Our in vivo validation in a murine ALD model corroborates the directionality of our human genetic findings. The observed upregulation of TREML2 and MMP12 alongside the downregulation of PLA2R1 and MAX in the livers of alcohol-fed mice provides a powerful biological link between the genetically predicted risk and the actual molecular response to alcohol exposure. This convergence of evidence from human genetics and animal models strongly supports the clinical relevance of these four proteins. This hepatocyte-myeloid cell crosstalk is a recognized driver of ALD, where damaged hepatocytes release signals that recruit and activate immune cells, which in turn exacerbate hepatocyte injury, potentially contributing to subsequent fibrogenesis if injury persists. Our results provide specific, causally-validated molecular players within this pathological loop.

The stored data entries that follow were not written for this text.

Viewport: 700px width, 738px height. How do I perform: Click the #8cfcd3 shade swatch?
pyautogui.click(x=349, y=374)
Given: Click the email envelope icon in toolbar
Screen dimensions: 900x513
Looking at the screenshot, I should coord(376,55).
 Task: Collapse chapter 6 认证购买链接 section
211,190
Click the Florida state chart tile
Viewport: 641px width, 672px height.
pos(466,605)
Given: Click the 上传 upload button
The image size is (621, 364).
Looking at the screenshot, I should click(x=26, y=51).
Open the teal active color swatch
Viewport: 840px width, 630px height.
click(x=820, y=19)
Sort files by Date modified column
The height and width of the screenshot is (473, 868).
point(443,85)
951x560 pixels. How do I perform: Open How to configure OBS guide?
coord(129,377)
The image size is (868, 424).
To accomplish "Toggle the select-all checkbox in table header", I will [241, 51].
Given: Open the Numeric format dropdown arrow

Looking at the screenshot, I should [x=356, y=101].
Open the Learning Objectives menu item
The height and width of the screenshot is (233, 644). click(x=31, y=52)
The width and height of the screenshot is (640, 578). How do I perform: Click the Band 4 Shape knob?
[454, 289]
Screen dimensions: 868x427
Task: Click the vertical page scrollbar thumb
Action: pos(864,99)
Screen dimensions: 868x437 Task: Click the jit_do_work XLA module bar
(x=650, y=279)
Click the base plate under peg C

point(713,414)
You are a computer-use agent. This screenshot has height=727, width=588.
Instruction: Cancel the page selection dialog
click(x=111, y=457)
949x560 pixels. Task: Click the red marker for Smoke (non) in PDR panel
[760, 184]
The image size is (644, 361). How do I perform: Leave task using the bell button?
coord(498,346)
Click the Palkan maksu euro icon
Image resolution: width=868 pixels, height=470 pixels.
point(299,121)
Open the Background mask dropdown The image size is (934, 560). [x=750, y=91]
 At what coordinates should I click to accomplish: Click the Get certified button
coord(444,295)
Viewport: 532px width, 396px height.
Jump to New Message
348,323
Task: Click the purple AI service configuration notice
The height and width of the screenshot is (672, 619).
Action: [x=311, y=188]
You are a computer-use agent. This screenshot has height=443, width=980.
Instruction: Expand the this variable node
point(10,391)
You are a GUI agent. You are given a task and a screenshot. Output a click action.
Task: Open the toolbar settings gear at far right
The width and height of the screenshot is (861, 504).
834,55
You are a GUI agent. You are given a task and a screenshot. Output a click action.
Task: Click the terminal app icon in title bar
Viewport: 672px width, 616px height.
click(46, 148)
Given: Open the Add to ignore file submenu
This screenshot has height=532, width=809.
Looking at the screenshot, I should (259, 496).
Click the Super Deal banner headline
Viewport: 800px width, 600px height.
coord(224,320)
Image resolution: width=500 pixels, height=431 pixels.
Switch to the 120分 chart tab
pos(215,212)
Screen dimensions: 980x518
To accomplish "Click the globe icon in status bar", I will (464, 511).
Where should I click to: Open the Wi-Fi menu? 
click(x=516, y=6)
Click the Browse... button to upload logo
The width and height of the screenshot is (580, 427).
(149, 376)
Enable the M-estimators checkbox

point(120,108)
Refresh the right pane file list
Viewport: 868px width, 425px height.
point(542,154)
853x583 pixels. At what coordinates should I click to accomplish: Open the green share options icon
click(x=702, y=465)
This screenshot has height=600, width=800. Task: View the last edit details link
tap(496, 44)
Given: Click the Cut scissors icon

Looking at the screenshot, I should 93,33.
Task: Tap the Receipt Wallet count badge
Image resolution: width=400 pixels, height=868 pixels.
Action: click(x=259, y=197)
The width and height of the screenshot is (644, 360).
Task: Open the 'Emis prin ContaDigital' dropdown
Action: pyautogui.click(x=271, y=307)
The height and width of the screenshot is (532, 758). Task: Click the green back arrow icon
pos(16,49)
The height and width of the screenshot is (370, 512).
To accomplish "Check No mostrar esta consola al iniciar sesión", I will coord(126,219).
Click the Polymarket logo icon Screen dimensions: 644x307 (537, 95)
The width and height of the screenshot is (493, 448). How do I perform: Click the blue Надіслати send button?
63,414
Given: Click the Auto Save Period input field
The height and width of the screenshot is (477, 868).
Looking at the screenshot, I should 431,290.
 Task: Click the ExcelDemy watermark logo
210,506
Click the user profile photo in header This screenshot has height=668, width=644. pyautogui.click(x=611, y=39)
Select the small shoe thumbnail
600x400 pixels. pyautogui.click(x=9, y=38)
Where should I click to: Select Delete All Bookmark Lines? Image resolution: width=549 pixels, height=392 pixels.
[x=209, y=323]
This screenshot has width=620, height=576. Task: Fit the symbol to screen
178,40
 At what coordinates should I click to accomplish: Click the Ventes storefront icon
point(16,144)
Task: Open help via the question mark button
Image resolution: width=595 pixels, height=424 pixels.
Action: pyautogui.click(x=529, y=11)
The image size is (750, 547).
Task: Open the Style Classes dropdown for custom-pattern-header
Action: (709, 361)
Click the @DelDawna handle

Our single-cell analysis unexpectedly revealed elevated MAX expression in a subset of hepatic NK-T cells, a cell population with complex roles in ALD pathogenesis. NK-T cells can promote liver injury through cytotoxic granule release and IFN-γ production, but certain subsets also exhibit immunoregulatory functions that limit inflammation and fibrogenesis (4346). Specifically, type I NKT cells have been shown to exacerbate alcoholic liver injury by producing pro-inflammatory cytokines (IL-4, IL-13) and activating hepatic stellate cells, whereas certain regulatory NKT subsets can suppress HSC activation and attenuate fibrosis through IFN-γ production and direct cytotoxicity against activated HSCs (44, 47, 48). MAX, as a transcriptional regulator, may influence NK-T cell effector function by modulating metabolic programs or cytokine production. Given that our genetic evidence indicates a protective role for MAX, we speculate that high MAX expression in this NK-T subset may promote a regulatory phenotype that dampens excessive immune activation during alcohol-induced injury. Alternatively, MAX may be upregulated as a compensatory response to limit MYC-driven proliferative/metabolic signaling in activated NK-T cells. Future studies employing NK-T cell-specific MAX perturbation or high-resolution single-cell functional assays (e.g., CITE-seq combining transcriptomics with surface protein profiling) are needed to define the functional consequences of MAX expression in this lymphocyte subset and its contribution to overall ALD pathogenesis. Importantly, the protective signal we observe at the population level suggests that the net effect of MAX—integrating its functions across hepatocytes, myeloid cells, and NK-T cells—is risk-lowering.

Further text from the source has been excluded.